_What is expected:_ Scan the entries for "agent". Every line that holds it is to be copied.

_Provided material:_
============================================================

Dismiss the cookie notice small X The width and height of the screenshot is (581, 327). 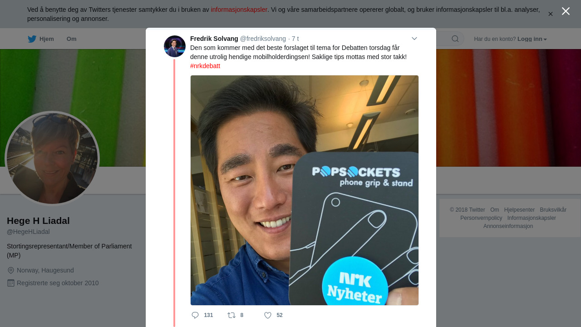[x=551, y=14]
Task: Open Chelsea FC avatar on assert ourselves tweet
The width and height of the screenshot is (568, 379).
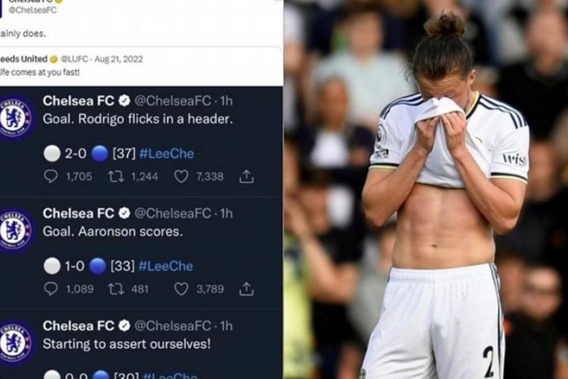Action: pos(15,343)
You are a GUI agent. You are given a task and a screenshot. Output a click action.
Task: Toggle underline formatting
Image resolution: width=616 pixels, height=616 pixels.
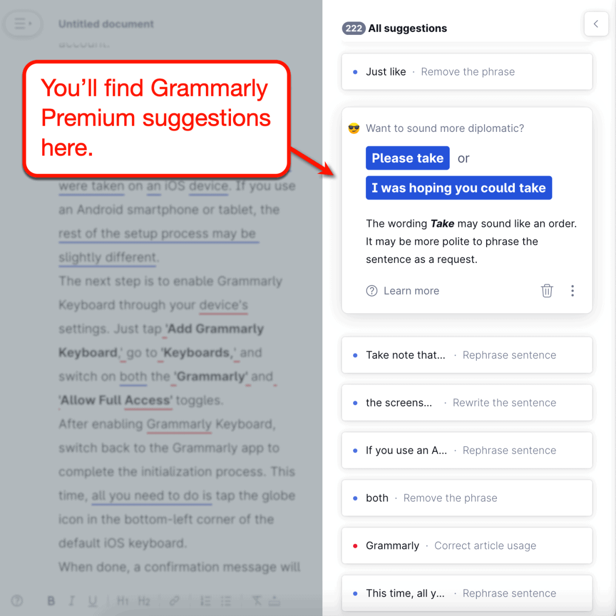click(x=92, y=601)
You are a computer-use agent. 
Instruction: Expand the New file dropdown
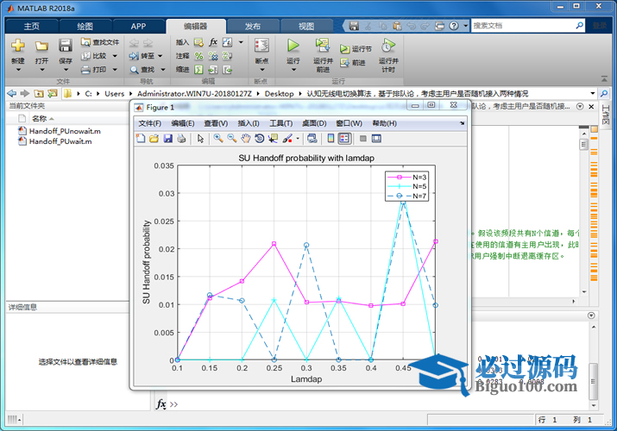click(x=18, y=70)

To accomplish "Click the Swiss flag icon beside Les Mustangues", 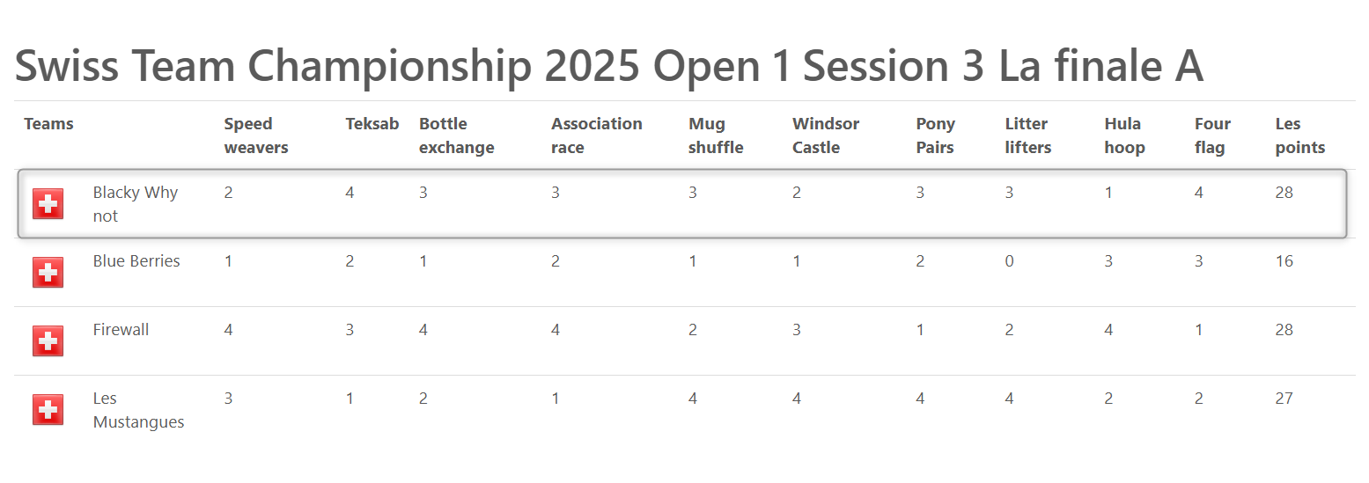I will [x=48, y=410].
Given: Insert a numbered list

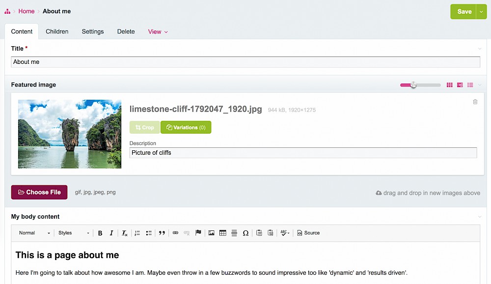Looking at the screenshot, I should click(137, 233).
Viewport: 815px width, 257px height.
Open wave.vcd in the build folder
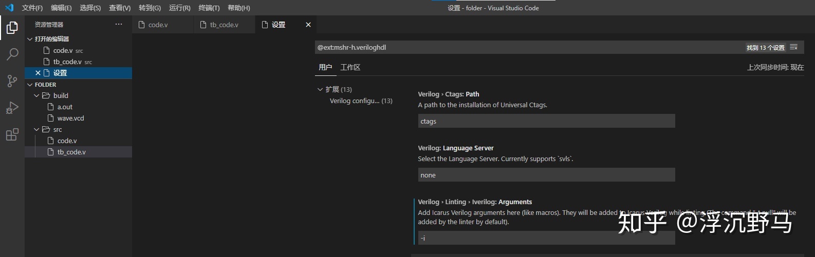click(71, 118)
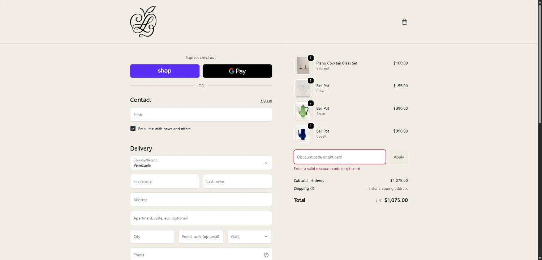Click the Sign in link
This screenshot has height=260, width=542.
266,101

============================================================

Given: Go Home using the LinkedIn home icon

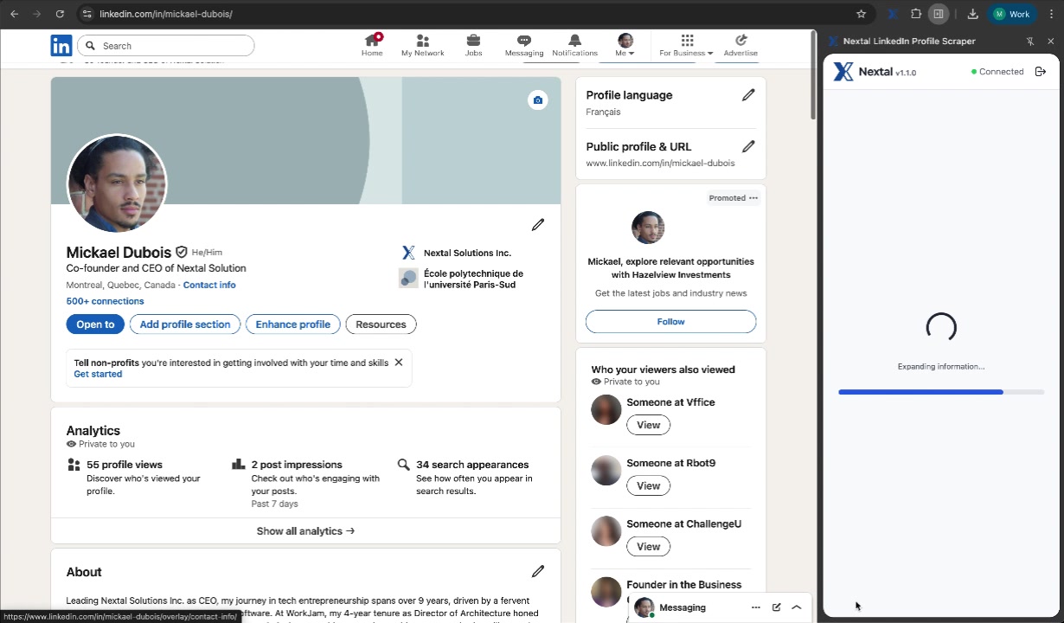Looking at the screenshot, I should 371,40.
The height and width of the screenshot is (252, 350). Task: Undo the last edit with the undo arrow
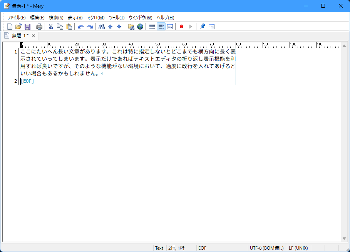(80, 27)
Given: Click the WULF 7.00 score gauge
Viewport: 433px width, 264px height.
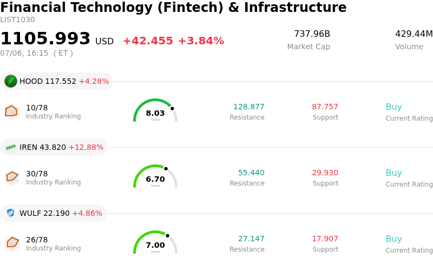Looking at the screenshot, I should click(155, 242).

============================================================

_Task output:_
You are a GUI agent. You are given a task and a screenshot. Output a click action.
You are a computer-use agent. 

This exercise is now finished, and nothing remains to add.